Compulsory zero-rating of land

The compulsory zero-rating (CZR) of land rules have applied since 1 April 2011. The rules were introduced to combat a pattern of transactions where Inland Revenue (IRD) was paying GST refunds to land purchasers, but there was no corresponding GST returned by the vendor.compulsory zero-rating

Although simple in principle, mistakes are being made. To recap, the rules require a transaction that wholly or partly consists of land to be zero-rated if:

  • The vendor and purchaser are both GST registered; and
  • The purchaser intends to use the land for the purpose of making taxable supplies; and
  • The purchaser or a person associated with the purchaser does not intend to use the land as a principal place of residence.

The reduced rate applies not to just the land component of a transaction, but to the entire supply. For example, if zero-rating applies to the sale of land and assets, the assets are also zero-rated. Also, the supply of “land” is not limited to the transfer of freehold title, but also includes an assignment of an interest in land. For example, if a business sells assets and an assignment of a lease (of land), zero-rating is likely to apply.

In practice, the standard form Auckland District Law Society (ADLS) agreement includes a statement that the purchaser completes for GST purposes and is used by the vendor to determine whether the sale should be zero-rated. The agreement also includes a question on the front page of the contract asking whether the vendor is registered for the purpose of the supply. A common error is for the question to be answered “no” because the transaction is the sale of a residential home irrespective of the vendor’s circumstances. If however, a property developer has built the house in the course of their taxable activity, GST will apply to the sale and the question should be answered “yes”.

A fundamental element of the contract is whether to express the price as “Plus GST (if any)” or “Inclusive of GST (if any)”. Disputes have arisen because a GST registered vendor understands the buyer is GST registered and the price is agreed as GST Inclusive. The rationale being that the transaction will be zero-rated and the price stated will be received ‘in the hand’ by the vendor. However, seeing an opportunity a purchaser might at the last minute, nominate a non-registered purchaser. The transaction does not then qualify for zero-rating and the vendor is required to pay GST at 15% to IRD, leaving the vendor ‘out of pocket’.

In practice, it is recommended the agreement includes warranties regarding the GST status of the parties and that vendors execute agreements on a plus GST basis. Contracting ‘plus GST’ provides the right to increase the cash price to fund an unforeseen GST liability, thereby preserving the net amount receivable.

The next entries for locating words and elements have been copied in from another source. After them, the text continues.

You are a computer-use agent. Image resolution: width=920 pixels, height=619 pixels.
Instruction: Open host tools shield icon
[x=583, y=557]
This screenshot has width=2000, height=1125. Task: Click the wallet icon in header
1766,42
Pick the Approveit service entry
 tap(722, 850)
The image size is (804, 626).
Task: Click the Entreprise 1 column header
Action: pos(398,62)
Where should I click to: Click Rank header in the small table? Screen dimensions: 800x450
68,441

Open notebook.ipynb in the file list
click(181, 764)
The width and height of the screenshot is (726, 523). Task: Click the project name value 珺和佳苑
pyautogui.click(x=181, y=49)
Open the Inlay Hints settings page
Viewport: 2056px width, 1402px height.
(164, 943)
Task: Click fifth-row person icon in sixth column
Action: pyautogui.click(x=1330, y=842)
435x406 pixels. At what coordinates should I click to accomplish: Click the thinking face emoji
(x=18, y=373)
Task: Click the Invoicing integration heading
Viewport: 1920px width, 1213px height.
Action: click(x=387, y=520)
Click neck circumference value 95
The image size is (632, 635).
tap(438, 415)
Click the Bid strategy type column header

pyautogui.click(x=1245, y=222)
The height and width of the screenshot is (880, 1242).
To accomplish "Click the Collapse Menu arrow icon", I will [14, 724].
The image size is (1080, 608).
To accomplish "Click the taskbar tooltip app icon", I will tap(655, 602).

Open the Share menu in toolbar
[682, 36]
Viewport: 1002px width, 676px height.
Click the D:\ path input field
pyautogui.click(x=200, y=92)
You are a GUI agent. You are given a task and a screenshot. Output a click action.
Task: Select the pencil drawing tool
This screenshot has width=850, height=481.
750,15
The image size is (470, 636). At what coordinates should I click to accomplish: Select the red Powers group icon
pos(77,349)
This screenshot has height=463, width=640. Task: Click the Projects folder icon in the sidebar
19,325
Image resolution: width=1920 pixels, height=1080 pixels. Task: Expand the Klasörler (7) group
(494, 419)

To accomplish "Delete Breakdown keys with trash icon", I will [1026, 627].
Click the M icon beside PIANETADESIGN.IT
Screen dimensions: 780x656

A further pricing misconception is that a “GST inclusive” price means that GST is included at 15% and can be deducted for GST purposes. However, if the transaction is zero-rated, a GST inclusive price simply means there is GST, but the amount of GST is zero.

A GST registered purchaser might contract on a zero-rated basis, because they have failed to understand that they are not purchasing the land to make taxable supplies. For example, the purchase of a residential property by a GST registered purchaser is unlikely to qualify for zero-rating. In this situation, the purchaser would be liable for the GST that would have otherwise been payable by the vendor.

It is normal for a contract to be subject to ‘Solicitor’s approval’. Having a contract reviewed by your accountant is also worthwhile.